Es kommt auch auf den angepeilten Temperaturbereich an, und da ist Wasser auf Grund der großen erforderlichen Energie zum Verdampfen im Temperaturbereich von ~ 40...80 °C sehr gut geeigent. Außerdem ist es ungiftig. Aceton, Isopropanol oder Ethanol könnten auch für geringere Temperaturen eingesetzt werden (wobei Aceton da am sinnvolsten wäre, da es bereits bei 56°C siedet, also für geringere Tempeeraturen auch nur ein mäßiger Unterdruck herschen muss). Wenns noch kühler sein soll, käme auch noch Diethylether (siedet bei 35°C bei Normaldruck ) oder n-Pentan bzw. Isopentan (wobei  hier schon mit Überdruck zu rechnen ist, da Isopentan bei 26°C siedet) in betracht. Bei aller experimentierfreude möchte ich aber darauf hinweisen, das dies alles Lösungsmittel sind die brennbar sind und auch diverse Vorsicht im Umgang damit erfolgen muss (gesundheitsschädlich). Es gibt auch zahlreiche weitere Lösungsmittelmuss dabei immer auch auf die Giftigkeit und dier Umweltverträglichkeit geachtet werden.


----------



## Perry (31. Mai 2014)

*AW: Furankühlung*

Hab gerade die Überschrift gelesen und auf einen Schreibfehler gehofft, niemand ernsthaft so blöd sein und Furan als Kühlmittel im Haushalt einzusetzen, das Zeug ist Giftig, Krebserregend, Gewässergefährdend, Organschädigend... Wenn du schon sowas nehmen willst, dann würde ich zu MTBE greifen, das ist mit einem Siedepunkt von 55° besser zu handhaben und wesentlich ungefährlicher. Wenn du etwas in dem bereich haben willst, dann wär noch Diethylether ne Option, das siedet bei 35°, ist relativ ungiftig, einziges Problem es bildet gerne Peroxide, die in großer Menge zu Explosionen führen können.


----------



## Superwip (1. Juni 2014)

*AW: Furankühlung*

Eine Siedekühlung ist durchaus eine interessante Option allerdings würde ich nicht empfehlen eigene Heatpipes zu bauen da es hier einfach so viel günstig verfügbar ist das es sich nicht lohnt sie selbst zu bauen.
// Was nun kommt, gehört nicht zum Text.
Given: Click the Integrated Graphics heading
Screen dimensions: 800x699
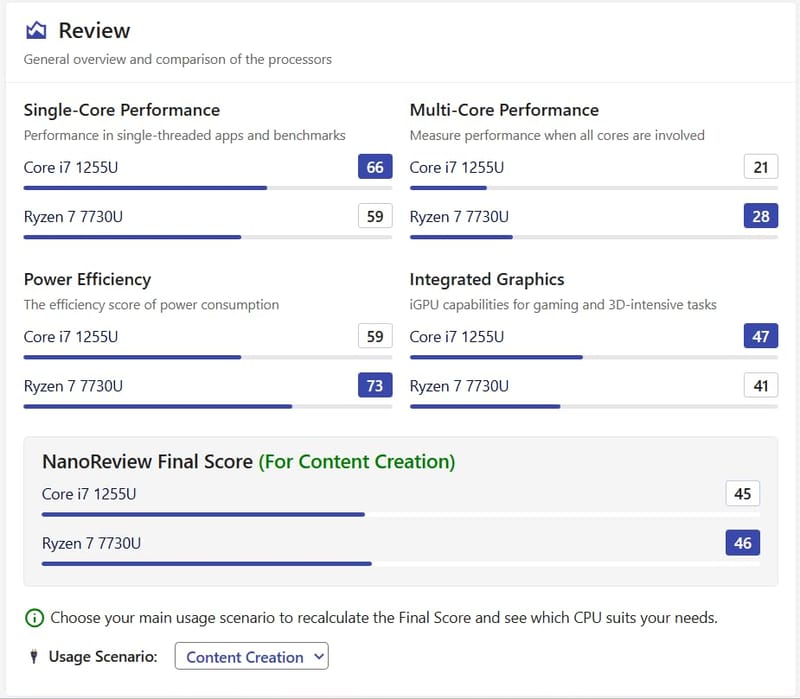Looking at the screenshot, I should (487, 279).
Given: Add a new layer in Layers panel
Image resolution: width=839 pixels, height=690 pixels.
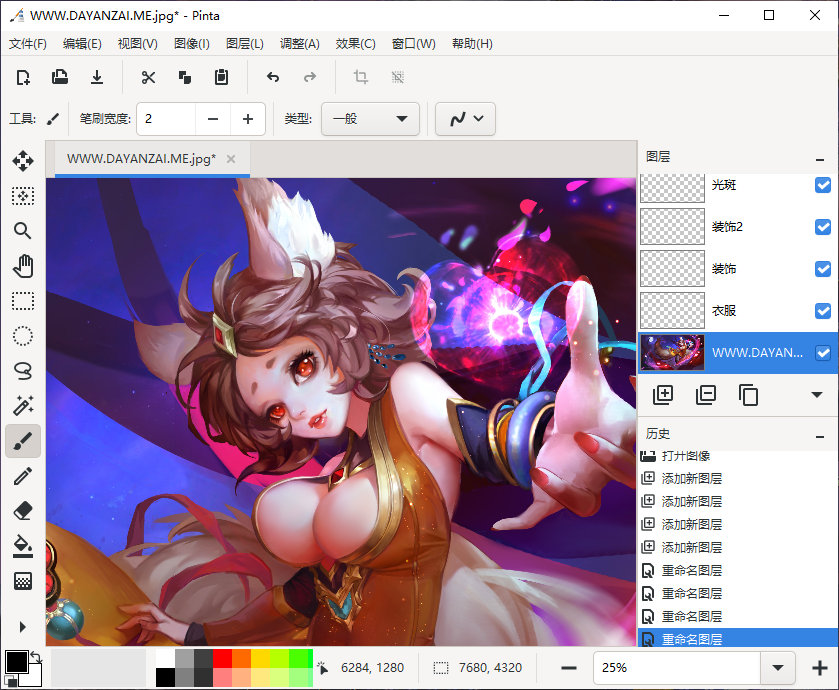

Eine weitere Möglichkeit ist es die gesamte relevante Platine in einer nicht leitenden Flüssigkeit mit niedrigem Siedepunkt zu versenken sodass Wärme zu einem Kühler bzw. Wärmetauscher an der Oberseite des Beckens abgeführt werden kann.

Siehe:
Computer Liquid Cooling (Submersion) with 3M Novec - YouTube

Diethylether und Aceton sind für dieses Verfahren aufgrund ihrer Korrosivität gegenüber diversen Kleb- und Kunststoffen allerdings ungeeignet, Furan vermutlich (?) auch. Wenn nicht Wäre Furan schon eine interessante weil billige Option, die Giftigkeit und Brandgefahr sind aber natürlich nicht zu unterschätzen.


----------



## ruyven_macaran (1. Juni 2014)

*AW: Furankühlung*

Eigenbau-Heatpipes hätten den Vorteil, dass man sich nicht auf Rohre beschränken muss. Man könnte z.B. einen soliden Komplett-Wasserkühler auf der CPU für die Wärmeaufnahme nutzen und einen Klimaradiator für die Abgabe. Damit sind ungleich leistungsfähigere Lösungen möglich, als wenn auf durch vorgegebene Pipes auf Flachkühlkörper für die Abgabe beschränkt ist und man erleichtert sich die Wärmeaufnahme an komplexeren Bauteilen deutlich, weil man eben auch Produkte aus anderen Bereichen zweckentfremden kann.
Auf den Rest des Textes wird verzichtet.